E’ la Green Economy (http://it.wikipedia.org/wiki/Economia_verde) la nuova frontiera che si affaccia nei piani industriali delle multinazionali. D’altronde è una logica pianificazione atta a creare i fondamentali di una nuova economia che, necessariamente, dovrà rivolgersi alla natura per trarre benefici economici finora impensati ed impensabili. La nuova economia ecologica (green) deve essere in grado di implementare prima e sostituire poi, quello sviluppo economico che si sta esaurendo in questa fase sociale dell’esistenza dell’umanità. Un nuovo sistema che dovrà innanzi tutto prendere in debito conto l’impatto ambientale e cercare di tutelarlo al meglio affinché le materie naturali possano essere trasformate in energia con l’accortezza di evitare ogni possibile danno di conseguenza dell’eliminazione o dello smaltimento delle scorie.
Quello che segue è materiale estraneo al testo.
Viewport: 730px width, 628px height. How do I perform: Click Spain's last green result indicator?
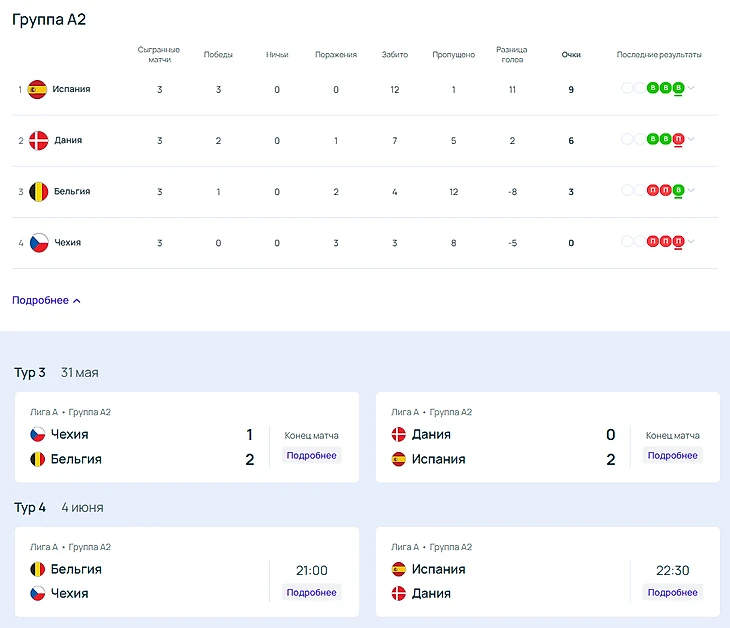pos(678,88)
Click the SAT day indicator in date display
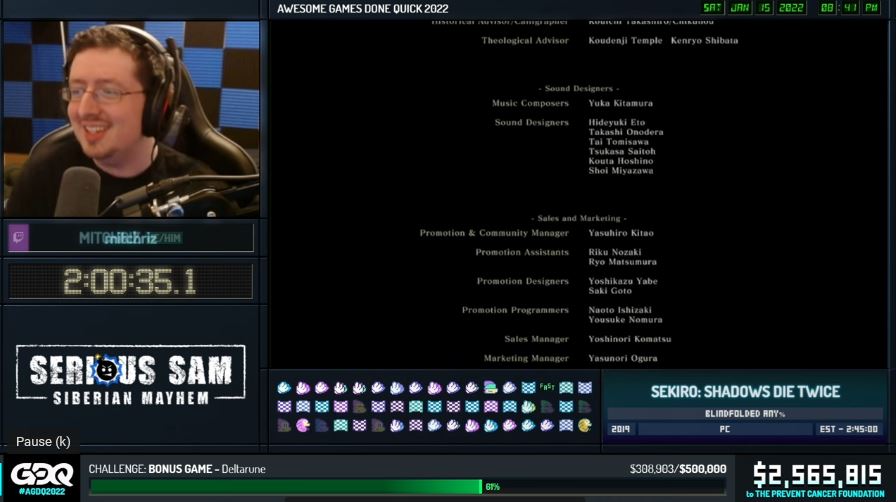Image resolution: width=896 pixels, height=502 pixels. coord(712,8)
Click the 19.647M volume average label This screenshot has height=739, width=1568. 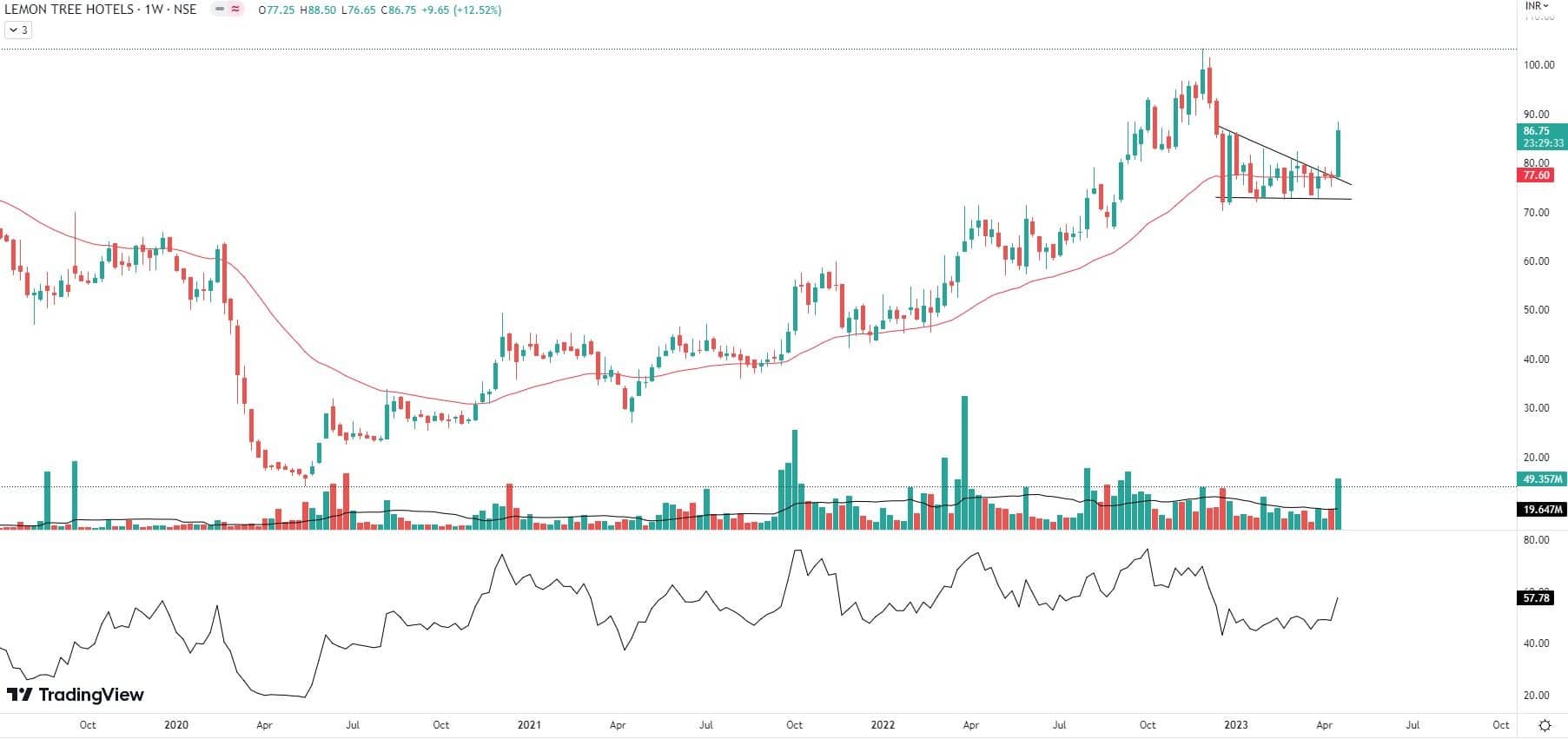coord(1542,510)
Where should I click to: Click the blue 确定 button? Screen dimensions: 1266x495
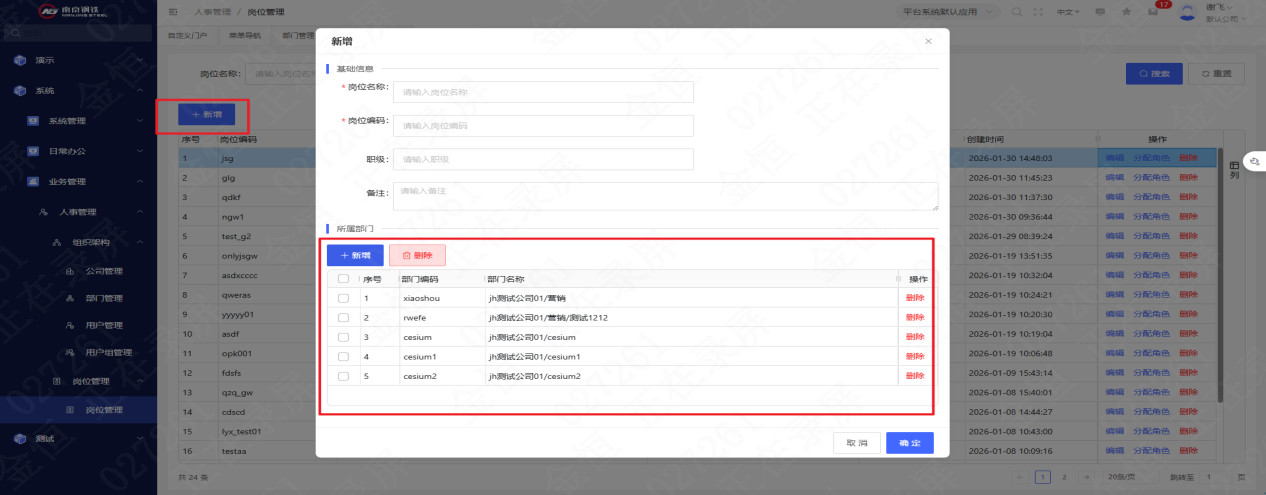pyautogui.click(x=909, y=443)
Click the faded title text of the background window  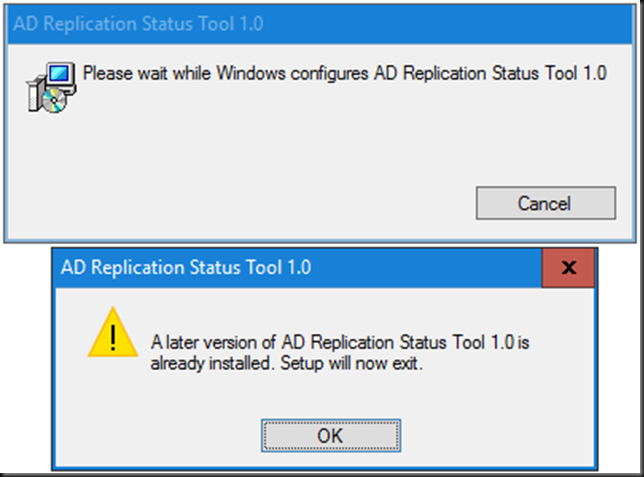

Molte e qualificate sono le ricerche, ad esempio, che stanno sperimentando il bioetanolo (http://it.wikipedia.org/wiki/Bioetanolo) in grado di sostituire il petrolio in ambito energetico. Si valuta che le riserve del petrolio rimaste, possano durare ancora per circa 85 anni prima di esaurirsi definitivamente e, quindi, vivendo in una società che si nutre quotidianamente di carburante, è evidente l’esigenza impellente di poter creare delle alternative a questa forma di energia. Così come l’energia eolica (http://www.enea.it/it/enea_informa/documenti/quaderni-energia/energiaeolica.pdf) potrà sostituire quella elettrica in molti usi essendo un’energia alternativa, rinnovabile e sostanzialmente pulita non producendo emissioni di gas serra. Per una società che sta vedendo l’esaurirsi di quelli finora considerati tradizionali mezzi di produzione energetica (petrolio, carbone, gas) altamente inquinanti ed originanti del famigerato effetto serra, ogni prodotto derivante dalla ricerca e sperimentazione della Green Economy, risulta essere il vero tema sul quale investire.